Tendemos a esquecer que a sua formação de base é História de Arte.

Quando dava aulas de História da Arte levava os meus alunos a ver uma instalação numa sala que não tinha nada; a instalação era só o chão, tinham mudado o chão da sala. Estava ali uma obra de arte ou não? Muitos reagiam assim: “Isto não tem piada nenhuma, que tipo de arte é isto?”. Eu dizia-lhes: “Reparem que esta pessoa está a pensar os fundamentos”. Não é um exercício fútil. É um bocadinho o que o anarquismo faz com a política. Qual é o melhor Estado? Qual é o melhor governo? Mas quem é que disse que tinha mesmo de haver um?

 

Pôs o seu tripé num outro sítio, ideologicamente?

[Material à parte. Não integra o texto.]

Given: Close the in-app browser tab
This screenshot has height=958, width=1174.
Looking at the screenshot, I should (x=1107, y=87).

Percebi que a maneira certa de estar em termos de ideias é por conta própria. E isso significa ter confiança nos seus princípios. Tem de os ter submetido a uma crítica tão permanente que depois tem confiança neles. Mas vai sujeitá-los a revisão, sempre. Percebi que as pessoas que se mantêm inabaláveis, muito disciplinadoras, são em geral pessoas que têm pouca ou nenhuma cultura ideológica, filosófica e política. Ou têm falta de auto-confiança, têm medo de encontrar uma ideia nova que ponha tudo em causa, ou então são manipuladoras. Recuso-me ser qualquer uma destas coisas.

Alguns dos anarquistas dão uma importância fundamental à arte e à estética. Orwell, tem um texto muito bonito acerca de rãs numa revista de política: “Mas porque é que num momento em que há guerra e há campos de concentração estou a escrever acerca disto?” A resposta que dá é a seguinte: se não escrevermos sobre estas coisas alguma vez, perdemos a nossa humanidade. A estética não é um penduricalho. As coisas belas e sentimentais são fundamentais.

 

Esse caminho foi-o encontrando sozinho ou houve figuras fundamentais que o ampararam na descoberta? Pai, irmãos, professores.

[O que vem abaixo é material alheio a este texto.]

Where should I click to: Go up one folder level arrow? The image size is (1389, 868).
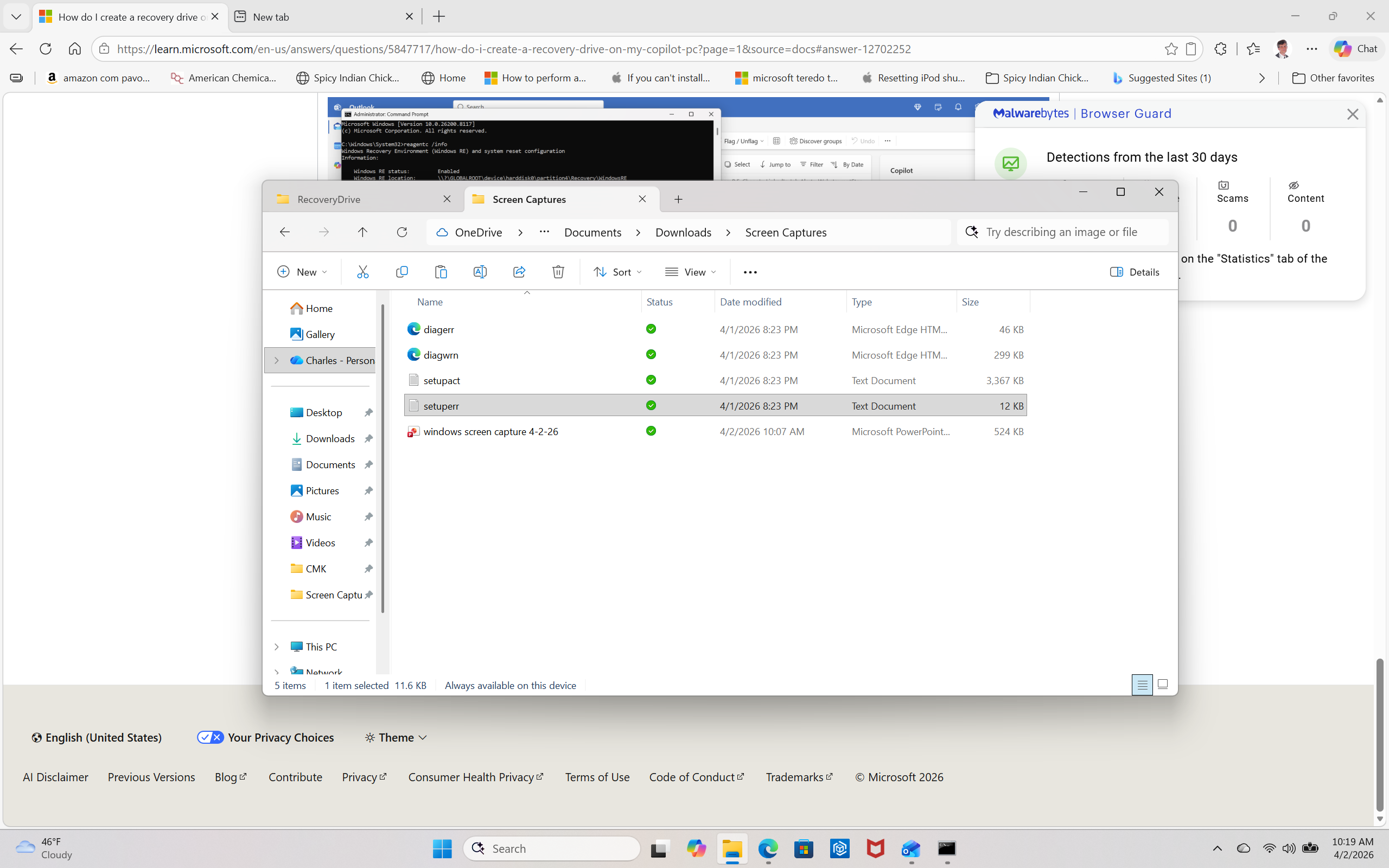coord(362,232)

O meu pai tem uma influência muito forte em mim. Sou cada vez mais parecido com o meu pai, com o andar do tempo. Já muito depois desta ida para a biblioteca da Penha de França, o meu pai, numa conversa de família, disse-me que tinha sido anarquista. Quando veio para Lisboa tinha tido uns colegas que ainda sobravam da primeira República, velhos anarquistas, que o tinham influenciado.

 

Curioso que não lhe tenha passado essa réstia de anarquismo.

Ele nunca o faria, nunca me doutrinaria. E o meu pai tem ainda outra coisa: quando se reformou e voltou para a aldeia modificou-se completamente, passou a ser uma pessoa muito mais branda. Era, como naquele verso do Alberto Caeiro, ou sobre o Alberto Caeiro, “um camponês preso em liberdade na cidade”. A minha mãe, não, adorou Lisboa, e gosta quando lhe telefono de algum lugar e digo que estou a descer a rua tal. Há esses dois pólos. Depois há imensos amigos em várias fases, no ciclo preparatório, na escola secundária, na faculdade. Um amigo na faculdade, que escrevia poesia, coisa que nunca fiz, disse-me: “A coisa mais importante é a poesia, tudo o resto vem depois”. Eu não seria assim. Mas haver alguém que tinha essa atitude perante as coisas representava uma abertura grande.

 

Sempre foi de uma certa pulverização? Está na política, na história, na arte, na literatura. Estes são os seus campos constantes. É imenso. Nunca teve uma fase focada apenas num aspecto? Nem quando fez o doutoramento?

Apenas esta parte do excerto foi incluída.